## [Page text]
Having taken a bold stand against the onslaught of low-value data, I'm inspired to voice related opinions. If you've read much here at all, you already know that I believe that good health, like a good life, is achieved deliberately. Your time is precious and it's worth something. Your money is precious and shouldn't be mindlessly wasted on trivial crap. Moving through space under your own power prolongs your life, saves you money, and will help prolong humanity's life on planet Earth. And so on.
You may wonder why I don't just put these opinions in a Facebook page or Twitter feed. I'm glad you asked. Pictures like the one at the top of this page (taken by a young Stanley Kubrick, fyi) are plastered all over the internet with snarky memes like "All this technology sure is making us antisocial!"
But that take on a picture of people reading the newspaper fundamentally misses the point of the experience these people are having. To illustrate what I'm saying, it might be best for me to tell my own social media story:
Over the last few years, but not always simultaneously, I had accounts with Facebook, Snapchat, Twitter, Google Plus, Doximity, Pinterest, Instagram, LinkedIn, Sermo, and probably several other social media platforms that I can't remember now. I still have a LinkedIn page, but I tend to think of Linked in as social media that doesn't even try to tempt me. If you spend enough time on my LinkedIn page, you might see a moth fly by, or a tumbleweed ramble across the page. So I'll give it a pass. But the rest of those accounts are gone. Over the next few posts I'm going to try to tell you why:
1. Social media is expensive
The value of your life isn't simply a matter of how many checks you write versus how many checks you cash. So the next time you download a "free" social media app, think of what it's costing you. The developers are betting on their ability to get you to pay in privacy and time, mostly for the sake of being able to stick cleverly disguised paid advertising in front of you. The average American spends three hours (!) a day on social media, 50 minutes on Facebook alone, more than the average two-way bike commute (which is a habit that actually makes you money, along with making you happier, healthier). So if it helps to put a monetary value on all that time (the equivalent of 6 years and three months of your life over the next fifty years), let's do a little thought experiment: at the current federal minimum wage of $7.25 (good Lord, I hope you're making more than that), that three hours a day equals $5,655 a year you're paying for the privilege of being on social media. And that only includes weekdays. If you include Saturday and Sunday, you're giving up $7,917 a year. And that astonishingly huge amount of money doesn't even account for what would happen if you worked a part-time job those three hours and put that money into some safe, reasonable investment vehicle and let it sit. It makes whatever the people in that train above paid for those newspapers seem pretty reasonable, right?

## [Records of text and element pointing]

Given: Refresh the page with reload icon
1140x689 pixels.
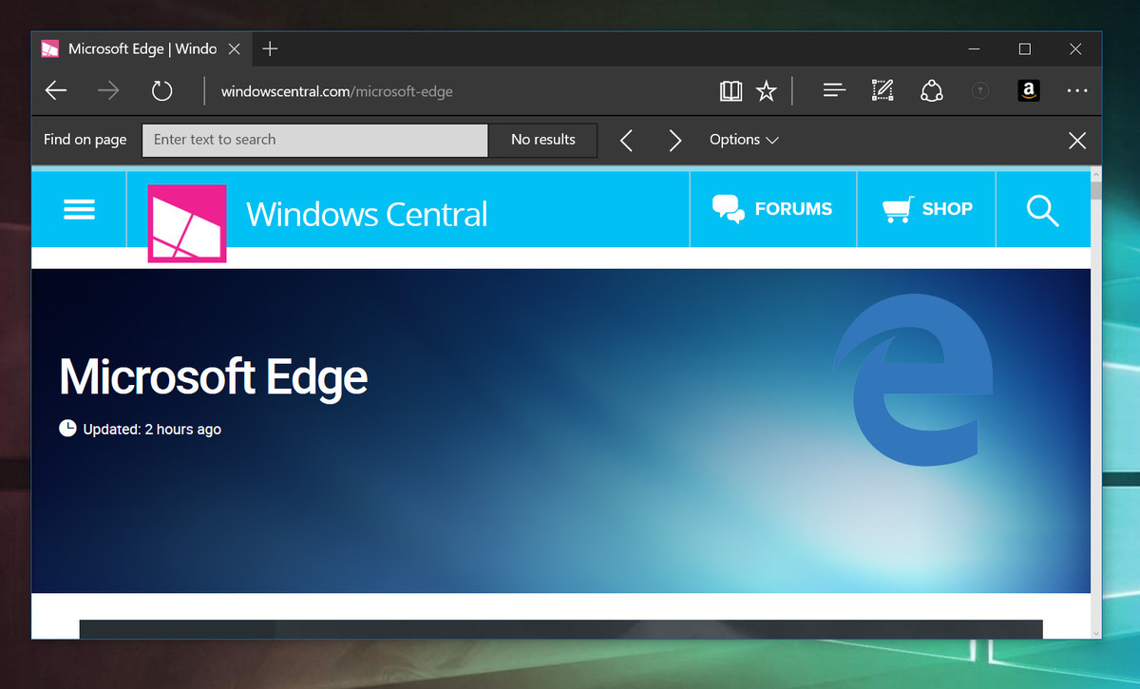Looking at the screenshot, I should click(x=162, y=91).
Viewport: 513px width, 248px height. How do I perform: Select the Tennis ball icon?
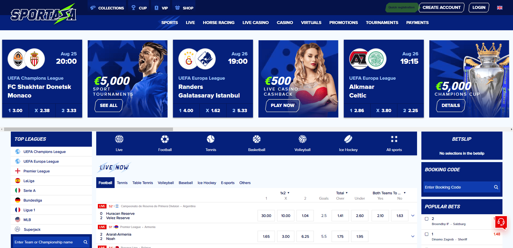point(211,139)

## [What is asked]
1. List every dollar amount given in the social media post.
2. Do these statements agree with the social media post? Answer yes or no for each and quote the words that decide it. (a) The writer still has a LinkedIn page. (b) The average American spends 50 minutes a day on Twitter. (c) The picture at the top of the page was taken by Stanley Kubrick.
3. Continue the social media post from where it stops.
The data above is separate material from the social media post.

## [Written answers]
1. $7.25, $5,655, $7,917

2.
(a) Yes: "I still have a LinkedIn page"
(b) No: "50 minutes on Facebook alone"
(c) Yes: "taken by a young Stanley Kubrick"

3.
But it's not just the raw amount of time. In my social media heyday, I put an excessive amount of energy into tending to my online doppelgänger. I blush in shame now at the thought of what I must have missed out on by spending parties and nights out sweating for the next post, tweet, or 'gram. And for what? The little dopamine rush I got with every retweet was tiny in comparison to the feeling I get with good, old-fashioned excitement or awe. I wondered what all that energy could have done if it'd been redirected away from the construction of my online fictional persona and toward making my true self better. So I stopped. I stopped because of the opportunity cost of three hours a day, sure. But I also stopped because I'm not someone who's good with a one-liner; my mind needs time to work.
And that's what this little shout into the void is about. My pledge here is to take some time to think things through (turning up my own "bass," I guess) so that I know I've spent more time writing and thinking about a post than it will take you to read it. So even if none of you read this, the process will have somehow improved me.
There. Better already.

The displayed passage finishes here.